• **PROBLEM DETAILS**: Within the records below, how many lines contain "agent"? The answer is that number alone.

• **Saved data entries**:
-=-=-
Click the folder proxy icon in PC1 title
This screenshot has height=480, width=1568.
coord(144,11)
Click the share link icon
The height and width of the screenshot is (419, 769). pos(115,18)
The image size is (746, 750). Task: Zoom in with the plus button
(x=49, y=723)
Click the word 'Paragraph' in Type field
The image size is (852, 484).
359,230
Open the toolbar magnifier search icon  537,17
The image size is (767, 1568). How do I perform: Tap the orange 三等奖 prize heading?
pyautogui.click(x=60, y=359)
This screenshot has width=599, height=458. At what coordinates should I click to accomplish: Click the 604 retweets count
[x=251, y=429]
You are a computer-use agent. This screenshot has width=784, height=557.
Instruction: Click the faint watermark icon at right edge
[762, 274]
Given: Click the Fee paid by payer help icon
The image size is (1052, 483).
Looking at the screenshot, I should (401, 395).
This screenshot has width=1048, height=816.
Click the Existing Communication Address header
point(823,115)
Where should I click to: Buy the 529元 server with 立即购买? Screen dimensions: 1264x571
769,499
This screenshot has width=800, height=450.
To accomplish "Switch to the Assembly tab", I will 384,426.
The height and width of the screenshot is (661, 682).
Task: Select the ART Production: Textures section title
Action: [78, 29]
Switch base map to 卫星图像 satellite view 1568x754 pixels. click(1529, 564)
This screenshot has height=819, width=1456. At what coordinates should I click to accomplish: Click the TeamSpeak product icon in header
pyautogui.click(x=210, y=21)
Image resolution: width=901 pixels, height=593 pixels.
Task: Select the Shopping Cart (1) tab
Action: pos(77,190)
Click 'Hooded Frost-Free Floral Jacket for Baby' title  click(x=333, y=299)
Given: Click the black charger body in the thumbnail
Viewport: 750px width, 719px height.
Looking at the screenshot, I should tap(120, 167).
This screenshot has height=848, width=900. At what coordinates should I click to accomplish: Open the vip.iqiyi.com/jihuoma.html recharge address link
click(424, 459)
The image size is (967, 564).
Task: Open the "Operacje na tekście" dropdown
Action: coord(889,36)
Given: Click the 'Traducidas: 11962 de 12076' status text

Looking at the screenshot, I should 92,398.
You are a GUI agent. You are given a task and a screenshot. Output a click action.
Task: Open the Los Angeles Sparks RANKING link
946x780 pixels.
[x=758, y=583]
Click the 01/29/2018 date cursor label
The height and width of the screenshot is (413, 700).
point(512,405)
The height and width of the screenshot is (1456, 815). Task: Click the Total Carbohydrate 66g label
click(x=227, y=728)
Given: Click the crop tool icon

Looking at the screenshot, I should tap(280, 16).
-=-=-
• **SOLUTION TO THE PROBLEM**: 2